Graduate Anti-Racism Symposium
Seeing this moment as an opportunity to bring greater attention to issues that have persisted for centuries, Horton partnered with Associate Dean Ellen Hartigan-O’Connor and other colleagues (including the Graduate Student Advisor to the Dean and Chancellor) to create avenues for several new diversity, equity and inclusion initiatives to be created for the Graduate Studies community. A year later, these efforts have culminated in the Graduate Anti-Racism Symposium, which will be happening on May 6.
The virtual event, which is free and open to all members of the UC Davis community including graduate alumni and donors, will focus on best practices for dismantling racism in graduate education at UC Davis, with implications for system-wide and national changes.
Panelists include UC Davis faculty experts in critical race theory and the keynote speaker is Renetta Garrison Tull, Vice Chancellor from the UC Davis Office of Diversity, Equity and Inclusion, which is co-sponsoring the event. There also will be breakout sessions where faculty, staff, graduate students and postdoctoral scholars will present their most recently-developed anti-racist initiatives.
“We want to create a space and community for discussing these efforts and really be able to learn from each other about all the great work going on,” said Elizabeth Sturdy, Director of Advising and Mentoring in Graduate Studies and symposium organizer, “because there’s a lot going on across disciplines.”
Anti-Racism Working Groups
Another important element of the symposium will be providing a platform for the newly formed graduate anti-racism working groups to present on actions they have taken since their creation a year ago. The anti-racism working groups were created around four key areas that an anti-racism scoping committee (commissioned by Dean Delplanque) identified as being the most needed for the graduate community:
- Support for Graduate Students and Postdocs who are members of marginalized communities and those directly affected by racism within the UC Davis community.
- Training for UC Davis graduate students, postdocs, faculty and staff that is meaningful and effective for enhancing the culture of diversity, equity and inclusion in graduate education.
- Advocacy for policy changes that support a diverse community and promote active, anti-racist graduate education.
- Recruitment and Retention of graduate students, postdocs, faculty and staff from marginalized communities and those subject to historical racism.
The groups will be discussing their progress on the short, medium and long-term actionable solutions they were charged with creating that are related to each of the aforementioned areas of focus.
One such initiative to come from the anti-racism working groups is the creation of an Aggie Pals program. This pen-pal program is designed to help foster relationships of support between graduate and post-doctoral students from marginalized communities. Horton says the program also could provide a prime opportunity for alumni to get involved and create a mentorship connection with students even during an era of social distancing, limited travel and busy schedules.
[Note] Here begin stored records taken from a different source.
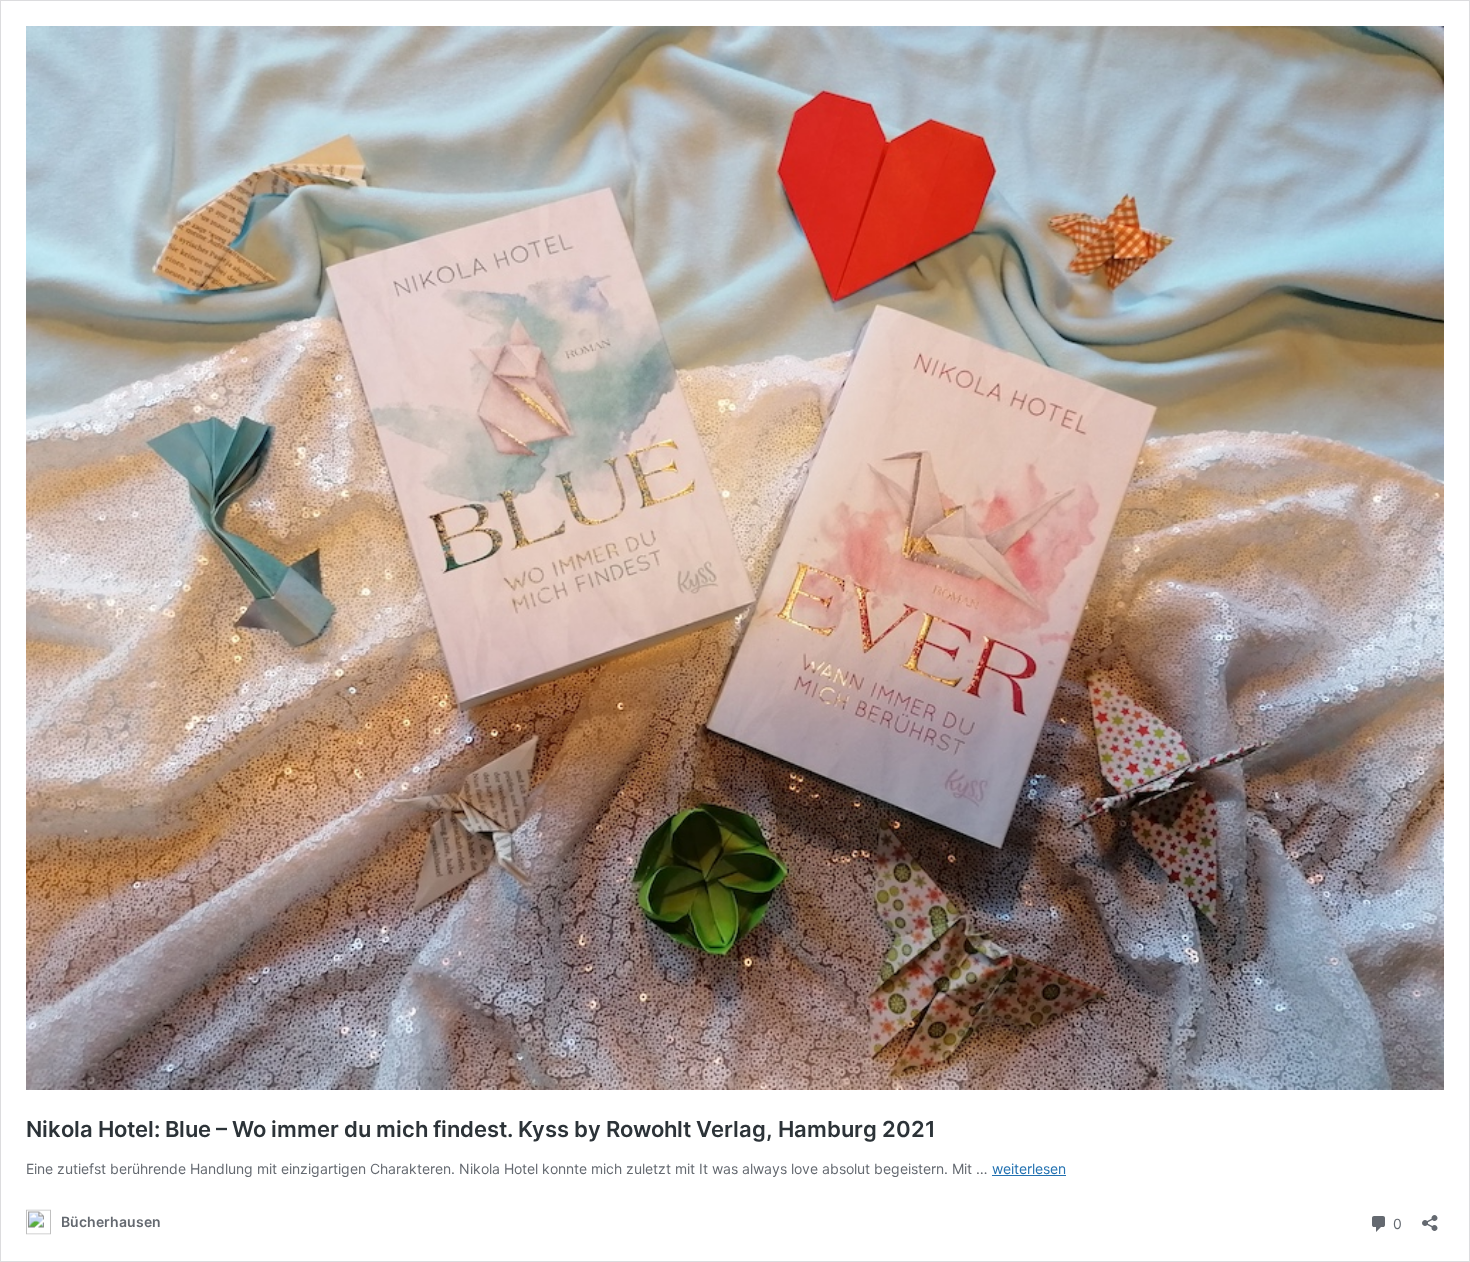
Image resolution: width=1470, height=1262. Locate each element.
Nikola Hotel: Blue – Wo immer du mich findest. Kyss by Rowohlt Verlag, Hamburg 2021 (481, 1129)
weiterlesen (1029, 1168)
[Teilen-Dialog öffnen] (1430, 1216)
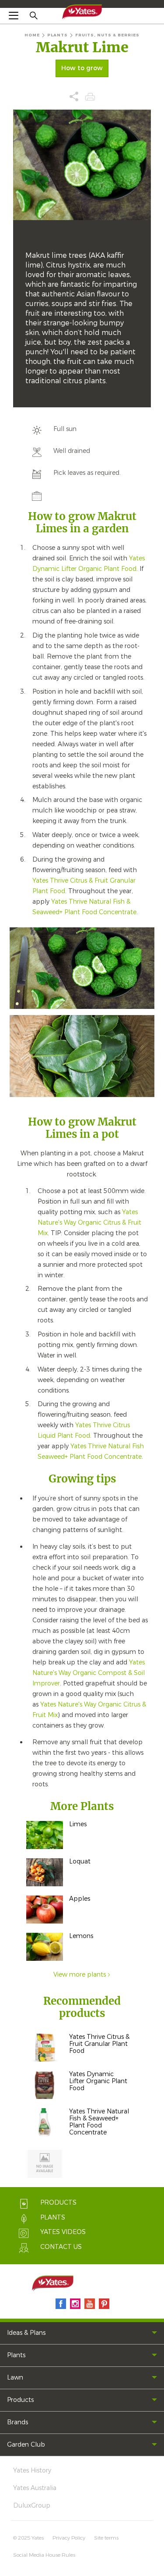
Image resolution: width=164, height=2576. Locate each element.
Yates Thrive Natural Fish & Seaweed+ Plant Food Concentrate (99, 2122)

Success is dependent on diversity
A key element to the success of the various anti-racism efforts in Graduate Studies is the diversity of voices that are involved, according to Horton. The working groups are comprised of at least one faculty member, graduate student, postdoctoral scholar, and member of the Graduate Studies staff.
“The number one reason we are going to be very successful is because every working group is required to have at least grad student and post doc,” she said. “They hold our feet to the flame. We are constantly being called out, but in a good way. It’s necessary and it’s helpful. We were intentional about including them in process and paying them for their time because the work we are doing will directly impact them and their peers.”
The importance of DEI to the next generation of faculty
Both Horton and Sturdy say it is particularly important for the graduate community at UC Davis to be involved in these efforts to dismantle systematic racism, remove unconscious bias and establish anti-racism best practices because of the long-term implications to industry and academia.
“We are an institution of learning and scholarship that values diversity, equity and inclusion. This symposium and these working groups are part of us holding ourselves accountable,” Sturdy said. “Higher education is not immune to the issues of structural racism. Our work is not complete in diversity, equity and inclusion and anti-racism.”
Horton added, “The reason it’s important is because these graduate students and postdocs go on to be faculty. The undergraduate students of the future are going to be incredibly diverse. If we want greater diversity in academia, then we need to support greater diversity in graduate education because we know we are better when we are diverse.”